- Given task
Reproduce the listing below word for word, keeping every line in its original order.

- Given data
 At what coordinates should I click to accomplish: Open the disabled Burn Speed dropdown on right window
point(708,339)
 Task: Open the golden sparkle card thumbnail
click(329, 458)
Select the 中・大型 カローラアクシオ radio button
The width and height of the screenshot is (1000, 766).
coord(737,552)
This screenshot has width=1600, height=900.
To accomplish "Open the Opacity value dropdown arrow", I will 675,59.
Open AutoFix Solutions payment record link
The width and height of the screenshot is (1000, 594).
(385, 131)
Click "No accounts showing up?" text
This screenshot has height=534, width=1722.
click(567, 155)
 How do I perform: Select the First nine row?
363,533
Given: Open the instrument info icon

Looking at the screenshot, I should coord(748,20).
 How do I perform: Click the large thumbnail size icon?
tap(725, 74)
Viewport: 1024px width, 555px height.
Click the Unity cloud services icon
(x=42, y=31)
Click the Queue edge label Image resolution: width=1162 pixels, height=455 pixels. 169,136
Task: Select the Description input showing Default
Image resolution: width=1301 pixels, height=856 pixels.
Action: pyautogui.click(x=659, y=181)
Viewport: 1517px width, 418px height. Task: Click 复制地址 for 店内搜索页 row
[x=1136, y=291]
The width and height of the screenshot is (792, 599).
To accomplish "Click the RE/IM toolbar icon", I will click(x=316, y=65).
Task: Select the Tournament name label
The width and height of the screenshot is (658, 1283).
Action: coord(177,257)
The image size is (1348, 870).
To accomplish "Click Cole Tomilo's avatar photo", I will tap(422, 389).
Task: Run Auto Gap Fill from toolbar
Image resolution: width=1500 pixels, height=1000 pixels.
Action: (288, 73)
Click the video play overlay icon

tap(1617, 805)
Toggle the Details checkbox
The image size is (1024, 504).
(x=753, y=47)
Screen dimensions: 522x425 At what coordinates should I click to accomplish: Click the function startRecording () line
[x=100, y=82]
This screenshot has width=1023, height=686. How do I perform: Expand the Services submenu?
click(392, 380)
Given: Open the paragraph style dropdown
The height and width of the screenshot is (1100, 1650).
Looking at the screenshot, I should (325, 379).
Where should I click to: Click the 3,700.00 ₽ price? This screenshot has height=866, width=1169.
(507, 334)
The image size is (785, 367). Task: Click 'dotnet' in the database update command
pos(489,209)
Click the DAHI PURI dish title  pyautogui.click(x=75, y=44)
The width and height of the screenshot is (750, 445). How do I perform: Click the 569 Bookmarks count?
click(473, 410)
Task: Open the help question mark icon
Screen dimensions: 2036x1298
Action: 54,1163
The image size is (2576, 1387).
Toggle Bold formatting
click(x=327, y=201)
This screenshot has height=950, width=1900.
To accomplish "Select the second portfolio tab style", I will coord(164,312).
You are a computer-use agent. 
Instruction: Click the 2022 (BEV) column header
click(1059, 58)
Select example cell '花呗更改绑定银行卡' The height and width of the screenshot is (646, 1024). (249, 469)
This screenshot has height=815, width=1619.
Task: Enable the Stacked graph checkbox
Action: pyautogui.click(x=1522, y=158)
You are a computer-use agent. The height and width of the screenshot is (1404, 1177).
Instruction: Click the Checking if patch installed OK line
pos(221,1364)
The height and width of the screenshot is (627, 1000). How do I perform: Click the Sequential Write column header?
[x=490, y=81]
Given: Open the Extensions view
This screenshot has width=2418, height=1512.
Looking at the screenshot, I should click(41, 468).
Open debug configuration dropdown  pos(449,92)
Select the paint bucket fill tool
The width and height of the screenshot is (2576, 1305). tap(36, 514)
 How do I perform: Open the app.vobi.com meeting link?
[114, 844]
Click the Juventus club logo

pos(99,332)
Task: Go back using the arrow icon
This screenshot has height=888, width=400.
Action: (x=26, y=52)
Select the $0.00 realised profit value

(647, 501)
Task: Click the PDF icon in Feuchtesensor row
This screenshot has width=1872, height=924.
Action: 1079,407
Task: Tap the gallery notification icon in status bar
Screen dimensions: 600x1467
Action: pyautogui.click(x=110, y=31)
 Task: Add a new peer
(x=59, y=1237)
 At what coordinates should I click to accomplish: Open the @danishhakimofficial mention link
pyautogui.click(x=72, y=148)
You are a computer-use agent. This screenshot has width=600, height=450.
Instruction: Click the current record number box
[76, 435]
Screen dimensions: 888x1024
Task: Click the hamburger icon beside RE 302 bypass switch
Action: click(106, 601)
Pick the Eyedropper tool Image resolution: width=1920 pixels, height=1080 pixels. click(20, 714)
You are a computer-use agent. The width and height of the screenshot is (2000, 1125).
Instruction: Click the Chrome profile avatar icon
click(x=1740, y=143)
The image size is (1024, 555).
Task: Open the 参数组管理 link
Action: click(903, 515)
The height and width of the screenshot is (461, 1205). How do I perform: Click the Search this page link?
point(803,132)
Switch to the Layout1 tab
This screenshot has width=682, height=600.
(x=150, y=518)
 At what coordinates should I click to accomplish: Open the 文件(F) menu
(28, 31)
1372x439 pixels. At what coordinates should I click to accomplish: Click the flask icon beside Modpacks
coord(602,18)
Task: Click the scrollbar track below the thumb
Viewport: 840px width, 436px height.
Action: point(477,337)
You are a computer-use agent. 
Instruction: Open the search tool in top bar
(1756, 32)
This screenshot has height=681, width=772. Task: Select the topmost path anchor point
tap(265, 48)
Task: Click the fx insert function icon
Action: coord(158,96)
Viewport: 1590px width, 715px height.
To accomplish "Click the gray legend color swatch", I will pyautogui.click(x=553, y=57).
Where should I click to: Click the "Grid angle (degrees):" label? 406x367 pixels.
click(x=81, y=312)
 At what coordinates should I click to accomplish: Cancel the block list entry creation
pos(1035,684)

- Output of the exercise
 At what coordinates should I click to accomplish: Open the disabled Burn Speed dropdown on right window
point(708,339)
 Task: Open the golden sparkle card thumbnail
click(329, 458)
Select the 中・大型 カローラアクシオ radio button
The width and height of the screenshot is (1000, 766).
coord(737,552)
This screenshot has width=1600, height=900.
To accomplish "Open the Opacity value dropdown arrow", I will 675,59.
Open AutoFix Solutions payment record link
The width and height of the screenshot is (1000, 594).
(385, 131)
Click "No accounts showing up?" text
This screenshot has height=534, width=1722.
click(567, 155)
 How do I perform: Select the First nine row?
363,533
Given: Open the instrument info icon

Looking at the screenshot, I should coord(748,20).
 How do I perform: Click the large thumbnail size icon?
tap(725, 74)
Viewport: 1024px width, 555px height.
Click the Unity cloud services icon
(x=42, y=31)
Click the Queue edge label Image resolution: width=1162 pixels, height=455 pixels. 169,136
Task: Select the Description input showing Default
Image resolution: width=1301 pixels, height=856 pixels.
Action: pyautogui.click(x=659, y=181)
Viewport: 1517px width, 418px height. Task: Click 复制地址 for 店内搜索页 row
[x=1136, y=291]
The width and height of the screenshot is (792, 599).
To accomplish "Click the RE/IM toolbar icon", I will click(x=316, y=65).
Task: Select the Tournament name label
The width and height of the screenshot is (658, 1283).
Action: coord(177,257)
The image size is (1348, 870).
To accomplish "Click Cole Tomilo's avatar photo", I will tap(422, 389).
Task: Run Auto Gap Fill from toolbar
Image resolution: width=1500 pixels, height=1000 pixels.
Action: (288, 73)
Click the video play overlay icon

tap(1617, 805)
Toggle the Details checkbox
The image size is (1024, 504).
(x=753, y=47)
Screen dimensions: 522x425 At what coordinates should I click to accomplish: Click the function startRecording () line
[x=100, y=82]
This screenshot has width=1023, height=686. How do I perform: Expand the Services submenu?
click(392, 380)
Given: Open the paragraph style dropdown
The height and width of the screenshot is (1100, 1650).
Looking at the screenshot, I should (325, 379).
Where should I click to: Click the 3,700.00 ₽ price? This screenshot has height=866, width=1169.
(507, 334)
The image size is (785, 367). Task: Click 'dotnet' in the database update command
pos(489,209)
Click the DAHI PURI dish title  pyautogui.click(x=75, y=44)
The width and height of the screenshot is (750, 445). How do I perform: Click the 569 Bookmarks count?
click(473, 410)
Task: Open the help question mark icon
Screen dimensions: 2036x1298
Action: 54,1163
The image size is (2576, 1387).
Toggle Bold formatting
click(x=327, y=201)
This screenshot has height=950, width=1900.
To accomplish "Select the second portfolio tab style", I will coord(164,312).
You are a computer-use agent. 
Instruction: Click the 2022 (BEV) column header
click(1059, 58)
Select example cell '花呗更改绑定银行卡' The height and width of the screenshot is (646, 1024). (249, 469)
This screenshot has height=815, width=1619.
Task: Enable the Stacked graph checkbox
Action: pyautogui.click(x=1522, y=158)
You are a computer-use agent. The height and width of the screenshot is (1404, 1177).
Instruction: Click the Checking if patch installed OK line
pos(221,1364)
The height and width of the screenshot is (627, 1000). How do I perform: Click the Sequential Write column header?
[x=490, y=81]
Given: Open the Extensions view
This screenshot has width=2418, height=1512.
Looking at the screenshot, I should click(41, 468).
Open debug configuration dropdown  pos(449,92)
Select the paint bucket fill tool
The width and height of the screenshot is (2576, 1305). tap(36, 514)
 How do I perform: Open the app.vobi.com meeting link?
[114, 844]
Click the Juventus club logo

pos(99,332)
Task: Go back using the arrow icon
This screenshot has height=888, width=400.
Action: (x=26, y=52)
Select the $0.00 realised profit value

(647, 501)
Task: Click the PDF icon in Feuchtesensor row
This screenshot has width=1872, height=924.
Action: 1079,407
Task: Tap the gallery notification icon in status bar
Screen dimensions: 600x1467
Action: pyautogui.click(x=110, y=31)
 Task: Add a new peer
(x=59, y=1237)
 At what coordinates should I click to accomplish: Open the @danishhakimofficial mention link
pyautogui.click(x=72, y=148)
You are a computer-use agent. This screenshot has width=600, height=450.
Instruction: Click the current record number box
[76, 435]
Screen dimensions: 888x1024
Task: Click the hamburger icon beside RE 302 bypass switch
Action: click(106, 601)
Pick the Eyedropper tool Image resolution: width=1920 pixels, height=1080 pixels. click(20, 714)
You are a computer-use agent. The width and height of the screenshot is (2000, 1125).
Instruction: Click the Chrome profile avatar icon
click(x=1740, y=143)
The image size is (1024, 555).
Task: Open the 参数组管理 link
Action: click(903, 515)
The height and width of the screenshot is (461, 1205). How do I perform: Click the Search this page link?
point(803,132)
Switch to the Layout1 tab
This screenshot has width=682, height=600.
(x=150, y=518)
 At what coordinates should I click to accomplish: Open the 文件(F) menu
(28, 31)
1372x439 pixels. At what coordinates should I click to accomplish: Click the flask icon beside Modpacks
coord(602,18)
Task: Click the scrollbar track below the thumb
Viewport: 840px width, 436px height.
Action: point(477,337)
You are a computer-use agent. 
Instruction: Open the search tool in top bar
(1756, 32)
This screenshot has height=681, width=772. Task: Select the topmost path anchor point
tap(265, 48)
Task: Click the fx insert function icon
Action: coord(158,96)
Viewport: 1590px width, 715px height.
To accomplish "Click the gray legend color swatch", I will pyautogui.click(x=553, y=57).
Where should I click to: Click the "Grid angle (degrees):" label? 406x367 pixels.
click(x=81, y=312)
 At what coordinates should I click to accomplish: Cancel the block list entry creation
pos(1035,684)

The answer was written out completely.